§ **YOUR GOAL**
Repeat only the lines from the one containing "Uncheck the 闪光弹效果+(8%) attribute checkbox" to the final line below, exactly as they read, and leave every picture out.

§ **PROVIDED RECORDS**
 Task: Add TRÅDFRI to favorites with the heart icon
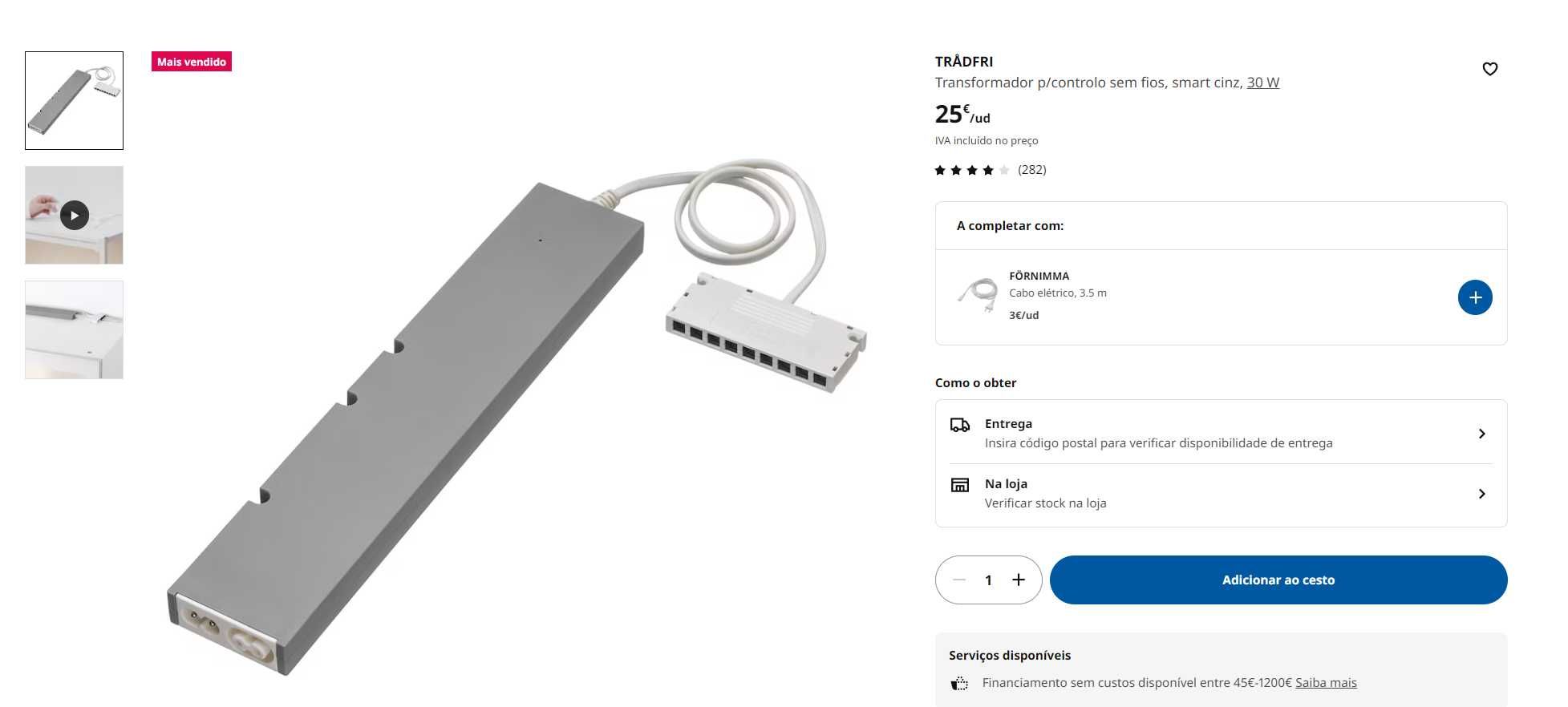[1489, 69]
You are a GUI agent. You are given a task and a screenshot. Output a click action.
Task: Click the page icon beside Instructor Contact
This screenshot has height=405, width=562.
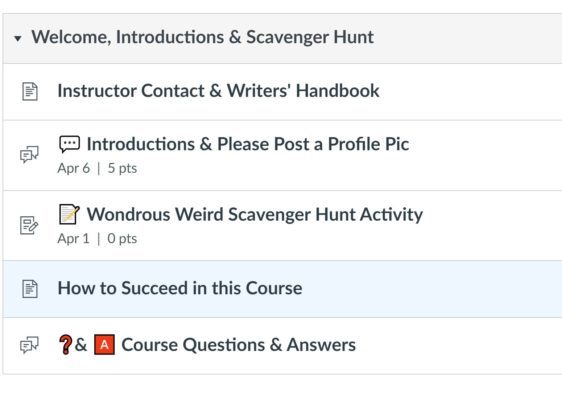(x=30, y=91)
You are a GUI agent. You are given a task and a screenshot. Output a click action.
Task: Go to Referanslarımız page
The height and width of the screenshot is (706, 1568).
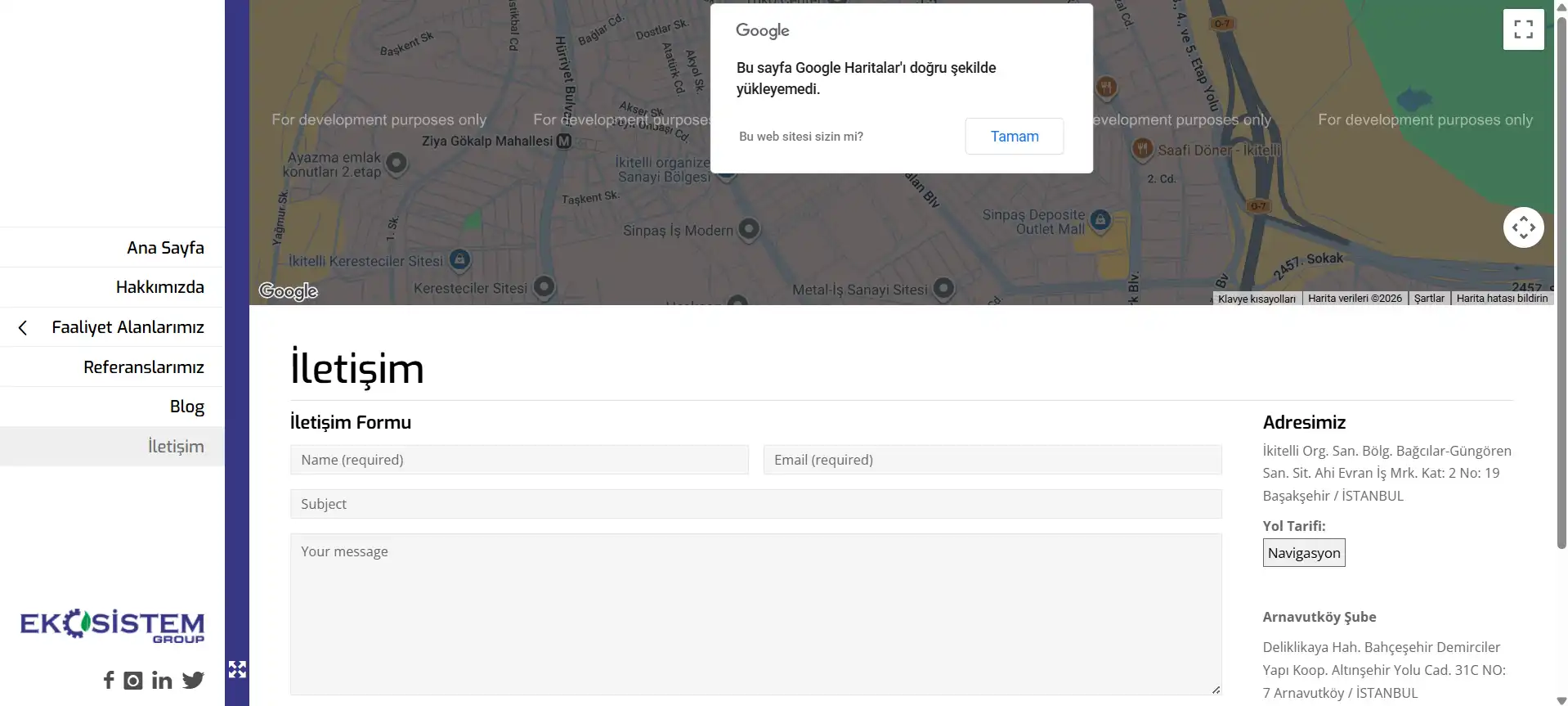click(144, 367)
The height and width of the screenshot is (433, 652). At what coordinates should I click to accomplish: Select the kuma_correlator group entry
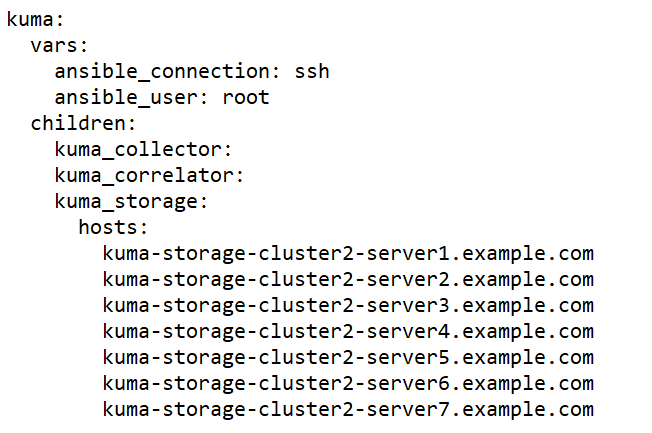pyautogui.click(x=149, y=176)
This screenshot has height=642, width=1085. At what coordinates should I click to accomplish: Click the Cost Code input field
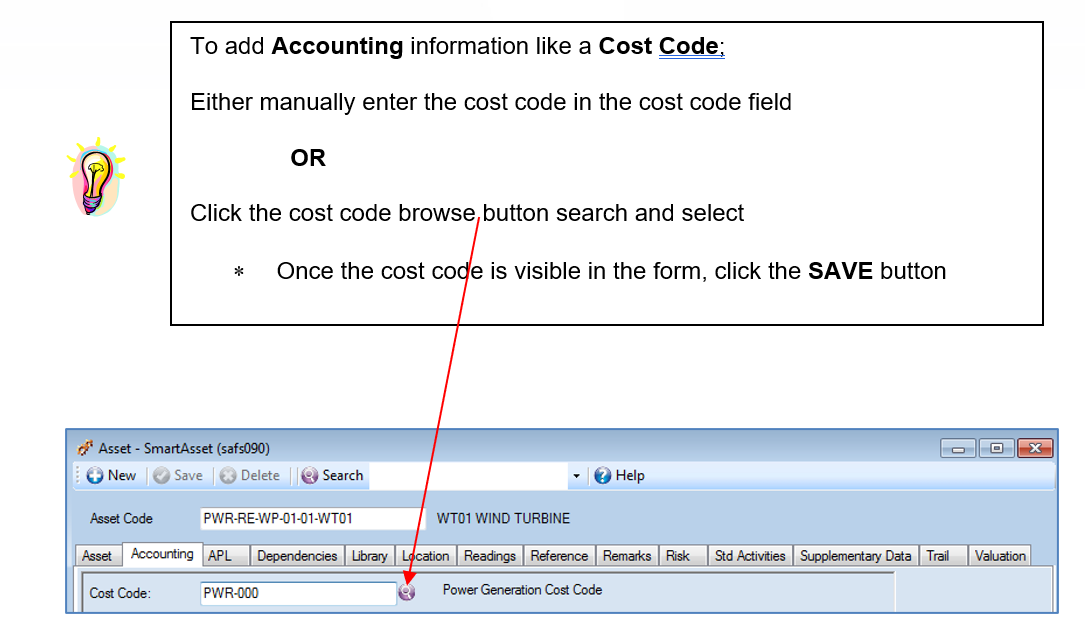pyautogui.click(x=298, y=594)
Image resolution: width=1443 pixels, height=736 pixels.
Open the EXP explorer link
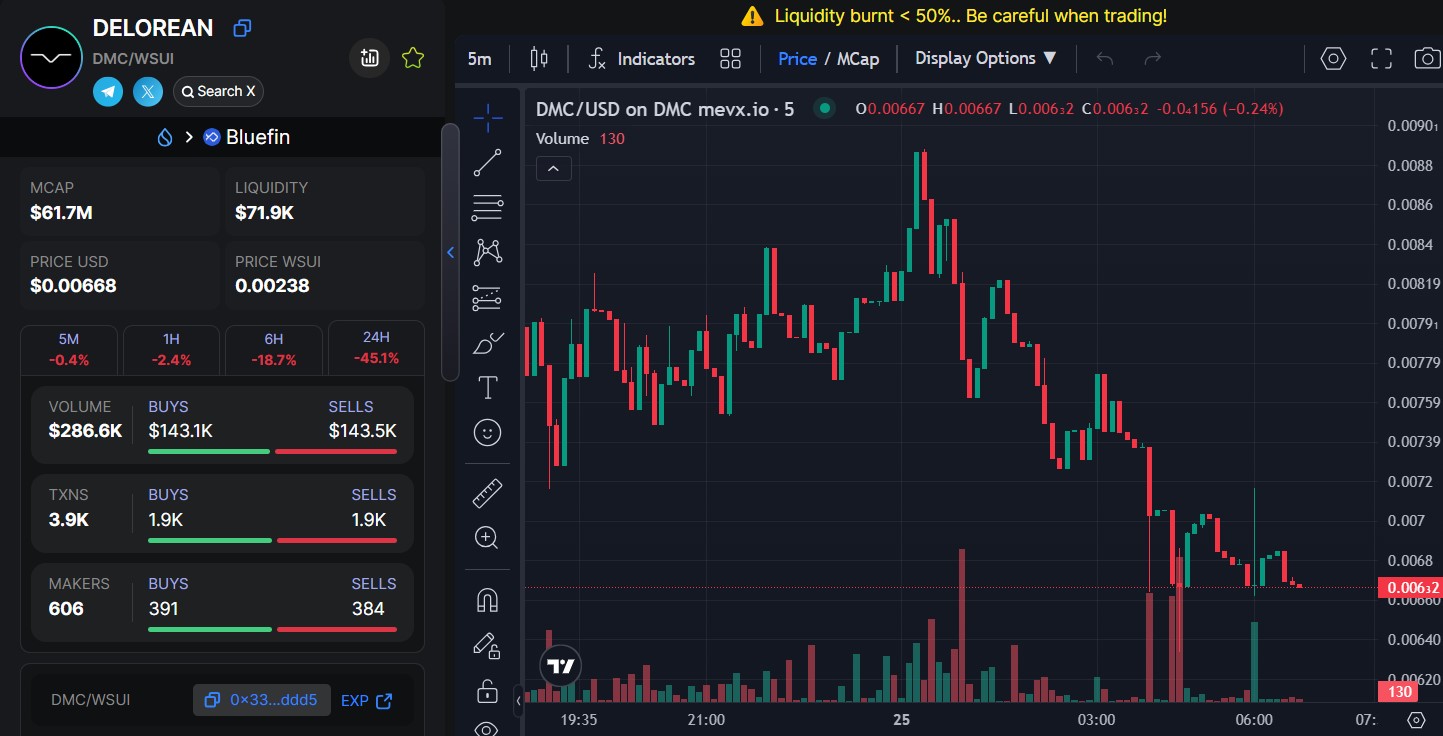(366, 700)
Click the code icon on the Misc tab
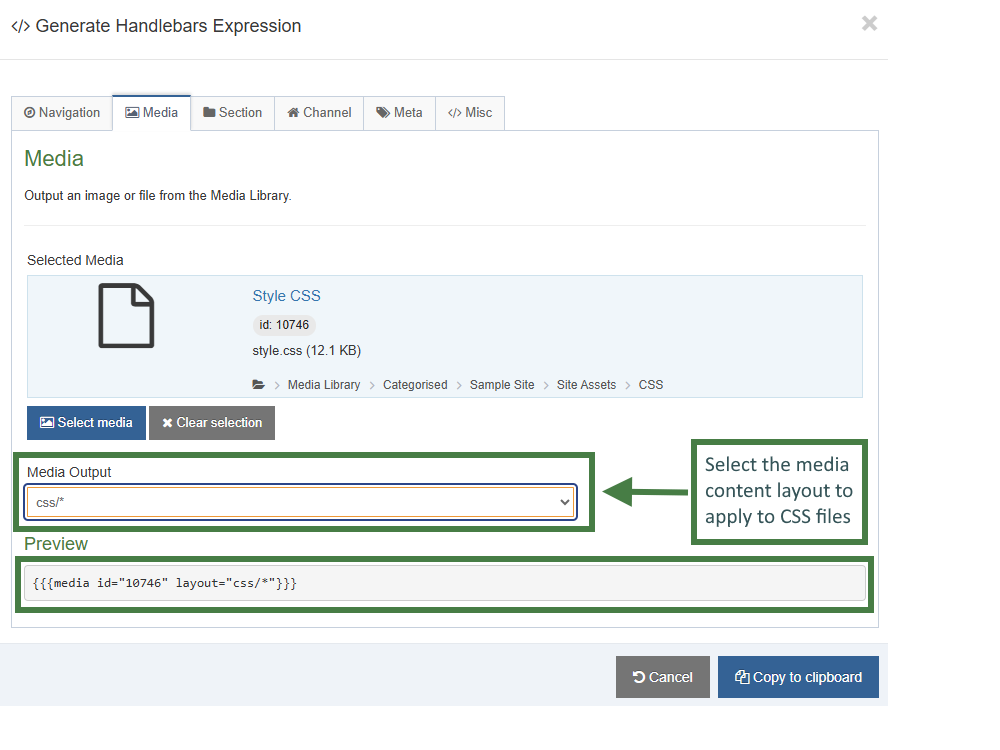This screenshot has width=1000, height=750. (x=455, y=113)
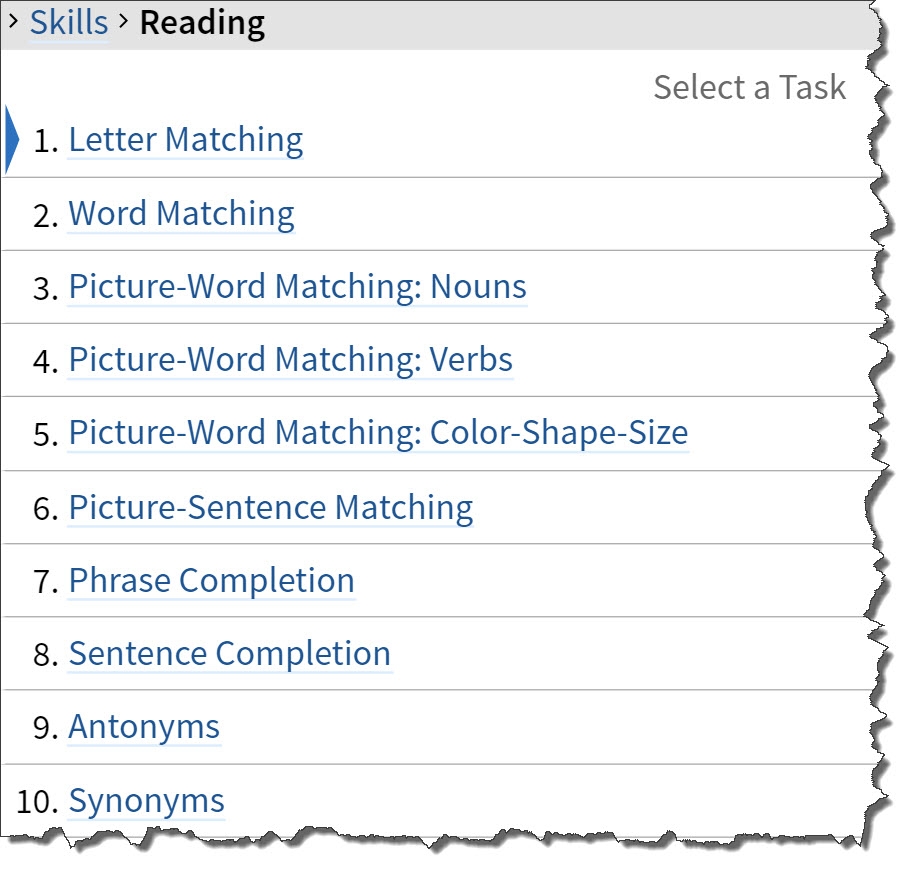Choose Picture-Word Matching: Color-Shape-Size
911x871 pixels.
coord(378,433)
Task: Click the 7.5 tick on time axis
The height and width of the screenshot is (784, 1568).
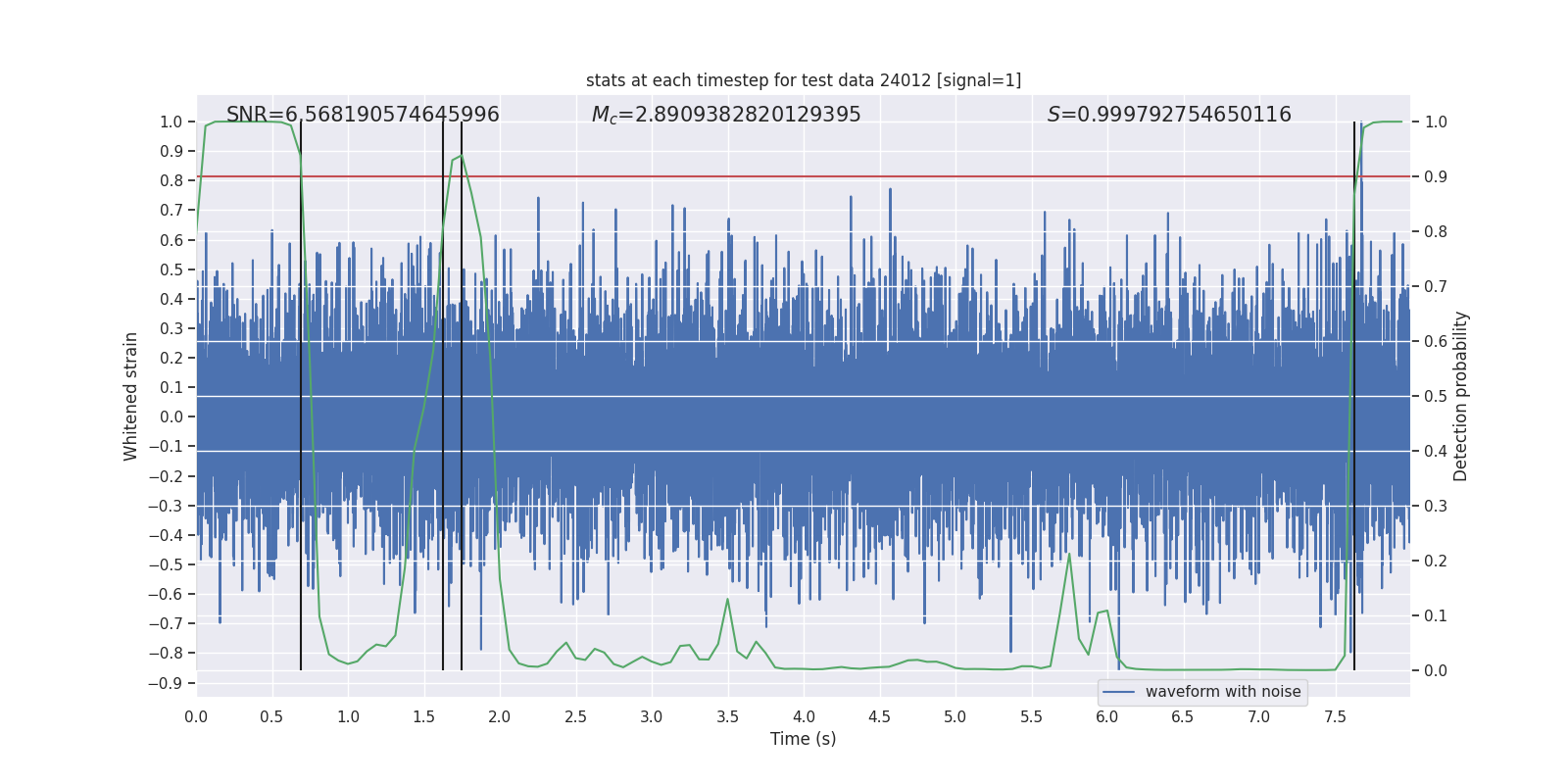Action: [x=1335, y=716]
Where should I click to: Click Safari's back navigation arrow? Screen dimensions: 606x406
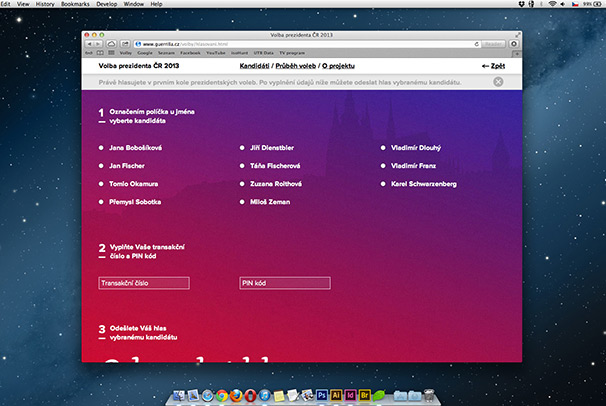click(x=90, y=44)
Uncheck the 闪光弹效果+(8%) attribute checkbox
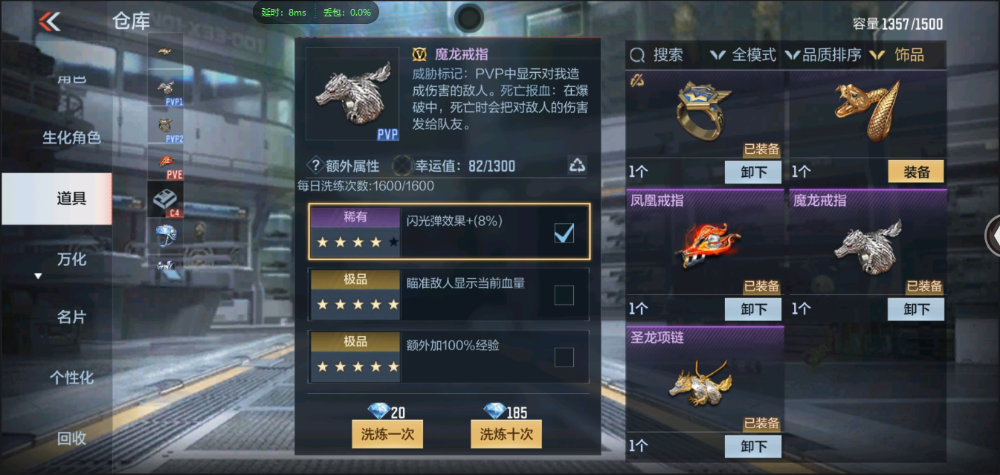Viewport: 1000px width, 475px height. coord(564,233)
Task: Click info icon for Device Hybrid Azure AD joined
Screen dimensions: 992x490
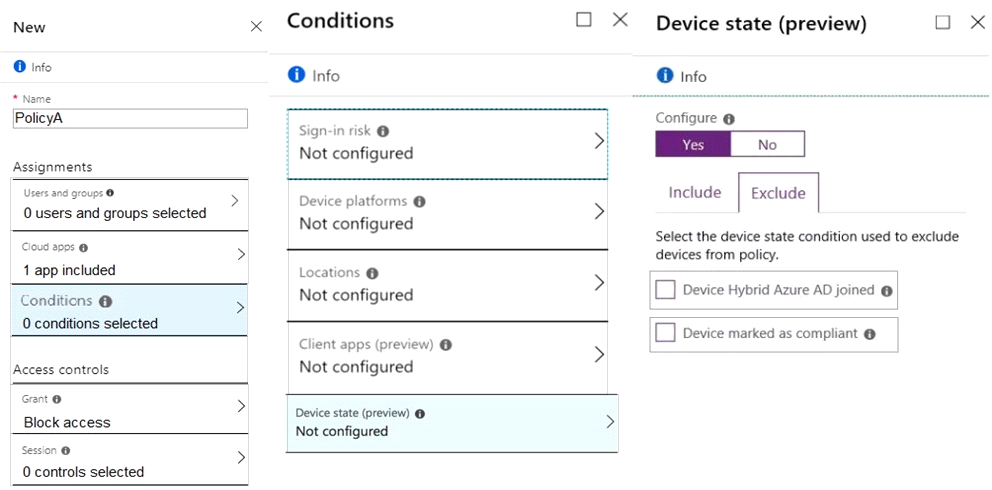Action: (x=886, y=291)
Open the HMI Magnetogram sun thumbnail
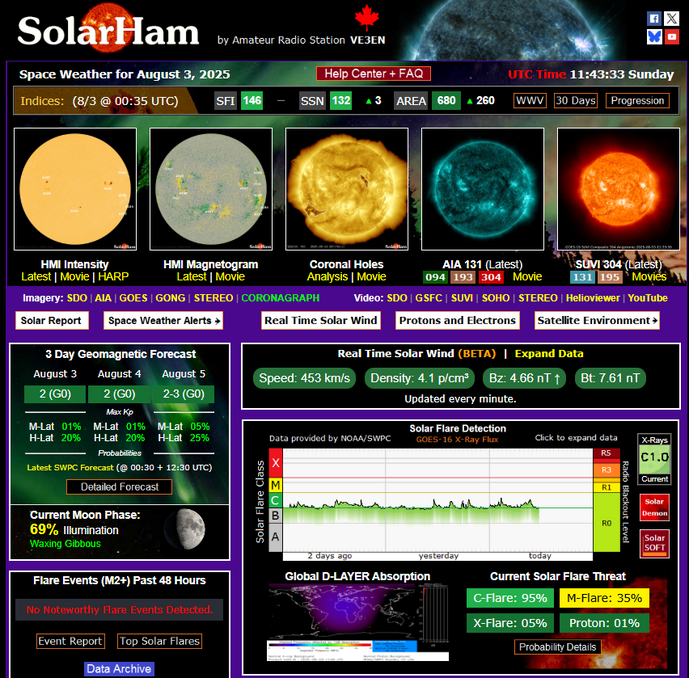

§ **RESULT**
Uncheck the 闪光弹效果+(8%) attribute checkbox
Viewport: 1000px width, 475px height. coord(564,233)
Task: Click info icon for Device Hybrid Azure AD joined
Screen dimensions: 992x490
Action: (x=886, y=291)
Open the HMI Magnetogram sun thumbnail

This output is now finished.